Paul seems acutely aware of the scrutiny surrounding generative AI in healthcare and confidently positions Glass Health’s AI as a superior alternative to existing solutions.
“Glass connects LLMs with clinical guidelines created and peer-reviewed by our team of academic physicians,” he stated. “Our team comprises members from top medical centers across the country, who work part-time for Glass Health, akin to their roles on medical journals, refining our guidelines and enhancing our AI’s application of them. We emphasize that our clinician users must closely supervise all outputs from our AI, treating it as a supportive assistant rather than a replacement for their clinical judgment.”
Throughout our discussion, Paul emphasized that Glass Health’s AI, while geared toward suggesting diagnostic possibilities, should not be interpreted as definitive solutions. This caution may stem from a desire to avoid increased legal scrutiny or potential FDA regulation.
Paul is not alone in exercising caution. Google is carefully marketing its Med-PaLM 2, a medical-focused language model, ensuring that it doesn’t imply that the technology can replace healthcare professionals’ expertise in clinical environments. Similarly, Hippocratic is developing an LLM tailored for healthcare applications, though not specifically for diagnosis.
Despite the challenges, Paul argues that Glass Health's approach enables “fine control” over its AI outputs, ensuring alignment with current medical knowledge and best practices. This strategy involves collecting user data to enhance Glass’s underlying LLMs, a move that may concern some patients.
Paul assures that users can request to delete all stored data at any time.
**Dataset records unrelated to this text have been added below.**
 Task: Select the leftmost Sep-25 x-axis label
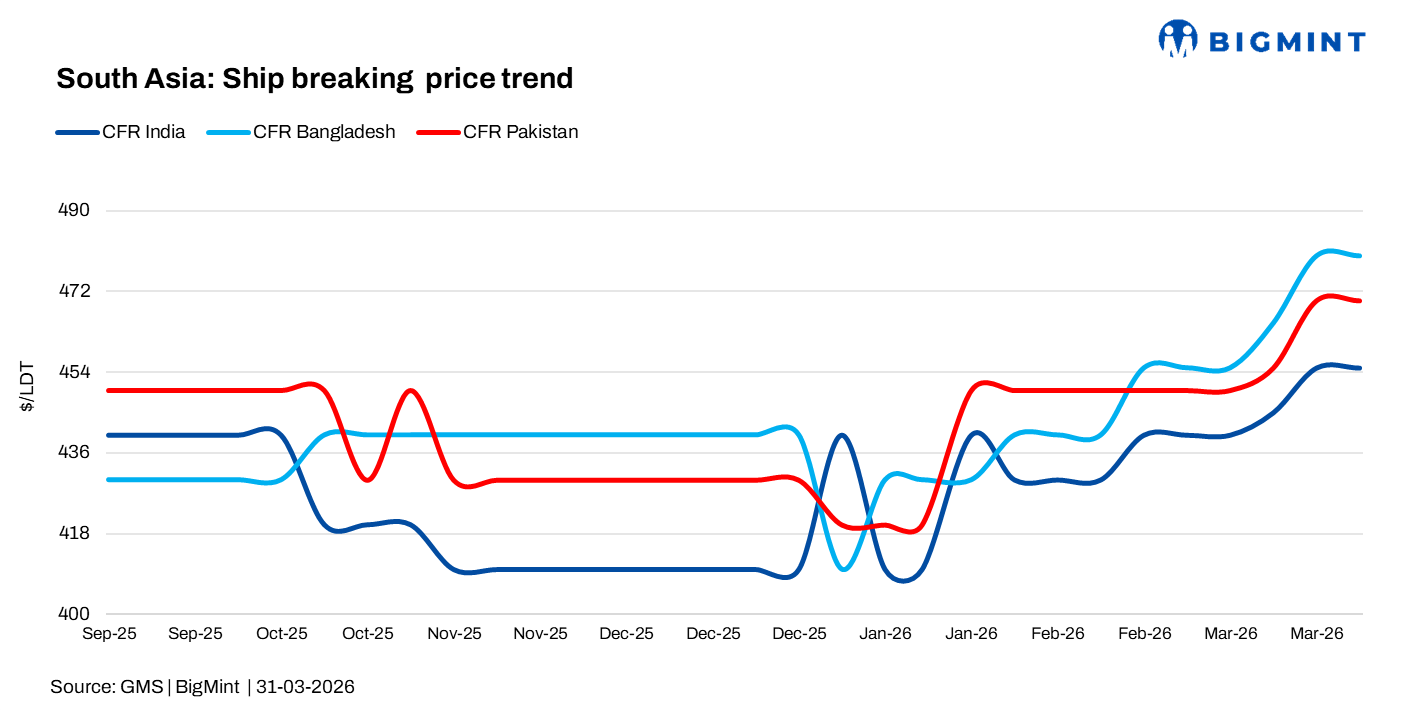[x=110, y=634]
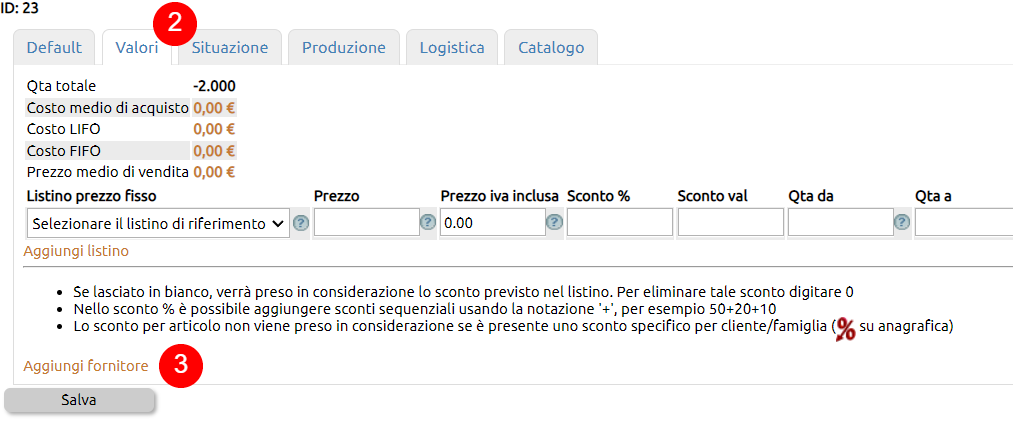
Task: Switch to the Default tab
Action: (54, 47)
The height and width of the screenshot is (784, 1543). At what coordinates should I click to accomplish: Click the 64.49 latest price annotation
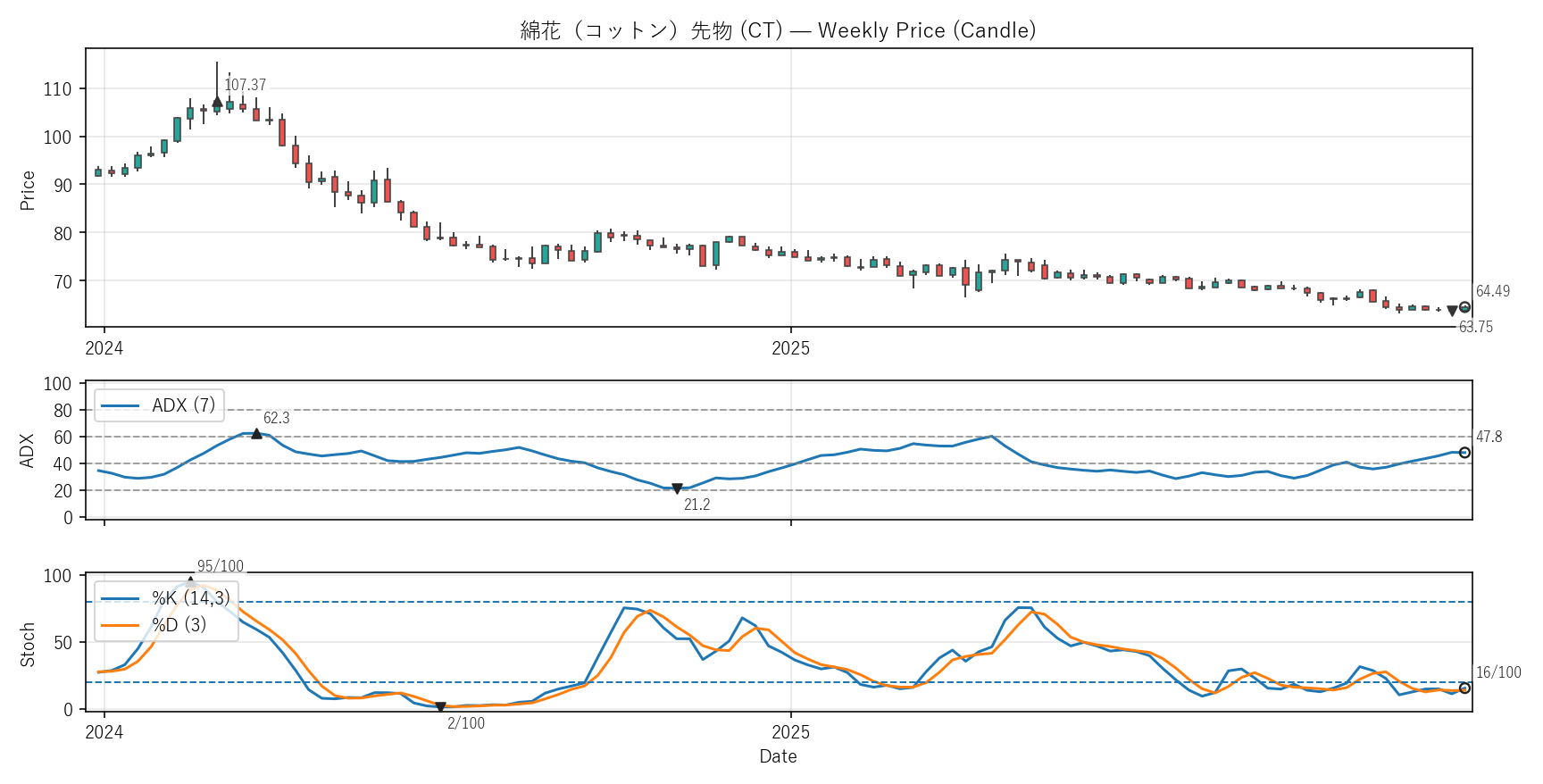(1492, 291)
“Our LLM application draws on physician-validated clinical guidelines at the moment it generates outputs,” he noted. “Glass is distinct from LLM applications like ChatGPT, which solely depend on pre-training data, making it more susceptible to inaccuracies or outdated medical information. We exercise stringent oversight over the guidelines and information that inform our AI, striving to mitigate bias and support health equity.”
As the landscape evolves, it will be interesting to see how these claims hold up.
Currently, Glass Health is attracting early adopters, with over 59,000 users signed up and a direct-to-clinician monthly subscription model in place. This year, Glass will pilot an enterprise offering that integrates with electronic health records and complies with HIPAA; 15 unnamed health systems and companies are already on the waitlist, according to Paul.
“Hospitals and health systems can provide Glass Health to their doctors, empowering clinicians with AI-driven clinical decision support, including diagnosis recommendations, diagnostic studies, and treatment options,” Paul explained. “We also have the capability to tailor Glass’s AI outputs to align with specific clinical guidelines or care practices within a health system.”
With $6.5 million in total funding, Glass Health aims to invest in the development, review, and updating of its clinical guidelines, refine its AI technology, and engage in research and development. Paul asserts that the company has four years of operational runway ahead.